There are more carbon compounds than there are compounds of all other elements combined. Plastics, foods, textiles, and many other common substances contain carbon. With oxygen and a metallic element, carbon forms many important carbonates, such as calcium carbonate (limestone) and sodium carbonate (soda). Certain active metals react with it to make industrially important carbides, such as silicon carbide, an abrasive known as carborundum, and tungsten carbide, an extremely hard substance used for rock drills and metalworking tools.

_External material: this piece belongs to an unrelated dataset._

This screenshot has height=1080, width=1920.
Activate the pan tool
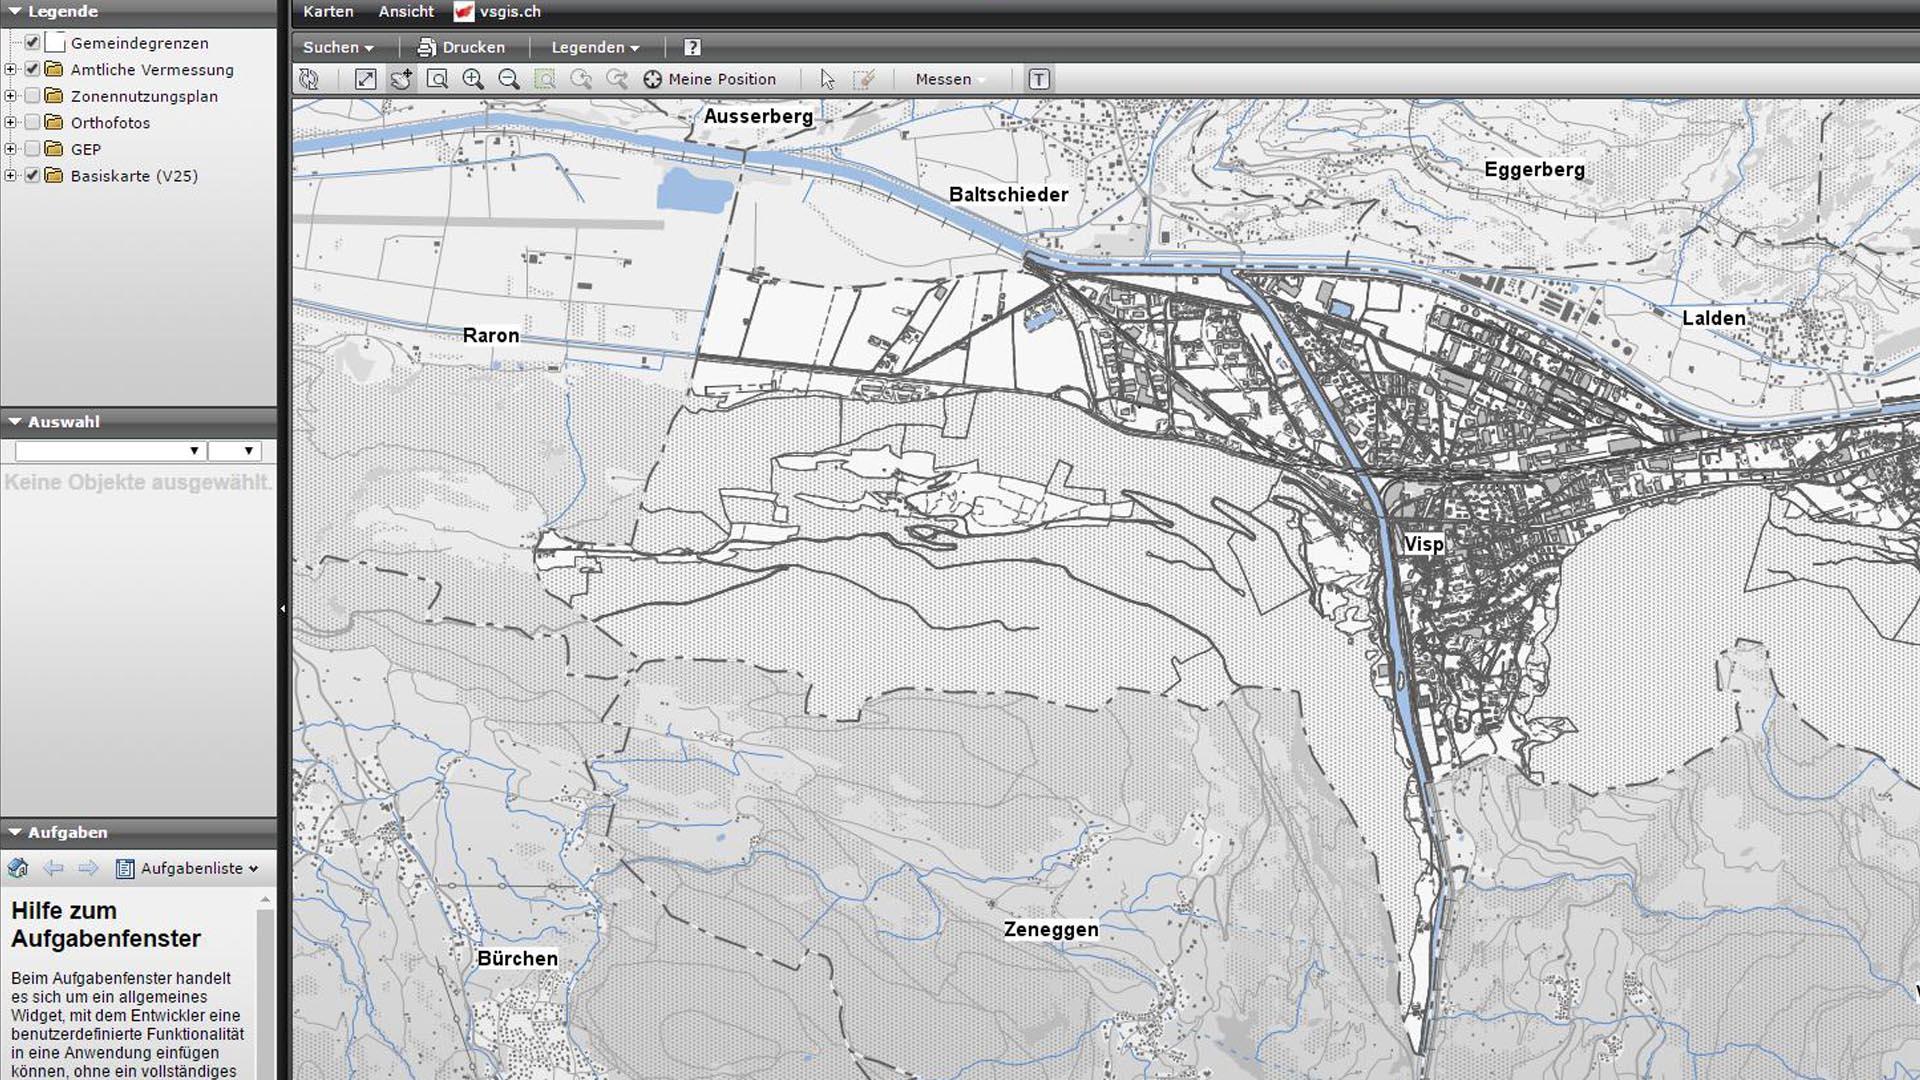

The great number of carbon compounds is possible because of the ability of carbon to form strong covalent bonds to each other while also holding the atoms of other nonmetals strongly. Carbon atoms have the special property to bond with each other to form chains, ring, spheres, and tubes. Chains of carbon atoms can be thousands of atoms long, as in polyethylene.

Polyethylene chain:

      H H H H H H H H H H H
      | | | | | | | | | | |
      | | | | | | | | | | |
      H H H H H H H H H H H

Structural Isomers

Isomers are classified as structural isomers, which have the same number of atoms of each element in them and the same atomic weight but differ in the arrangement of atoms in the molecule. For example, there ware two compounds with the molecular formula C2H6O. One is ethanol (also called ethyl alcohol), CH3CH2OH, a colorless liquid alcohol; the other is dimethyl ether, CH3OCH3, a colorless gaseous ether. Among their different properties, ethanol has a boiling point of 78.5°C and a freezing point of -117°C; dimethyl ether has a boiling point of -25°C and a freezing point of -138°C. Ethanol and dimethyl ether are isomers because they differ in the way the atoms are joined together in their molecules.